Is It a Bird, Is It a Plane…? No, It’s a Pterosaur

By KATIE MILANI

The flight expert at the American Museum of Natural History made sure to clarify that pterosaurs, the flying reptiles that roamed the earth over 220 million years ago, constituted their own unique genus of animals, not just glorified bats and birds.

With a wingspan of about 33 ft., the life-size replicas hanging from the ceilings in the Manhattan museum’s latest exhibit made sure that these assumptions were extinct.

Four world-renowned paleontologists met on stage at the museum Tuesday to unveil the nation’s largest exhibition about pterosaurs ever created.

Thanks to the latest research by museum scientists and leading paleontologists around the world, the exhibit features rare pterosaur fossils, on top of breathtaking life-size models, videos, and interactive flight stimulations.

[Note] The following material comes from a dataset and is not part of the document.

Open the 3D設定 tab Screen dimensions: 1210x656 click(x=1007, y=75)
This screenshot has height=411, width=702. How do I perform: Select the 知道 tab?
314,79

“We’ve reached a renaissance in terms of discovery,” boasted Mark A. Norell, curator of the Pterosaurs and chairman of the division of Paleontology,.

In the last two decades, two more sites have been found to hold Pterosaur fossils. Since these fossils are so rare and their closest living relatives- crocodiles and birds- are so different, many questions about their basic living habits remain.

“These were the largest creatures ever to fly. In their time, they ruled the sky,” said Ellen V. Futter, President of the American Museum of Natural History.

Though Futter said scientists marvel at how they lived, ate and cared for their young, the key focus of the exhibit, and in learning about pterosaurs is how they evolved flight and how their bodies were aerodynamic.

Perhaps one of the more intriguing displays is the interactive flight modulator that allows visitors to pilot two species of flying pterosaurs over prehistoric landscapes with help from motion-sensing technology.

A virtual wind tunnel allows a different perspective on flight. Visitors experiment with the principles of pterosaur aerodynamics with hand movements.

But don’t get flight expert and University of Southern California Professor Michael Habib wrong. In order to learn more about Pterosaurs’ unique ability to fly, comparisons between these winged reptiles and birds and bats must be made.

All three species developed wings with distinct aerodynamic structures.

On view for the first time, a fossil known as Dark Wing features preserved wing membranes and reveals long fibers that extended from the front to the back of the wings to form a series of stabilizing supports. These fibers are thought to probably help pterosaurs adjust the tension and shape of their wings.

Though the relationships between Pterosaurs and birds may be similar, pterosaurs’ bones are thinner making them more fragile than birds.

But the paleontologists stressed that due to their massive size, more than birds, pterosaurs dominated the prehistoric skies.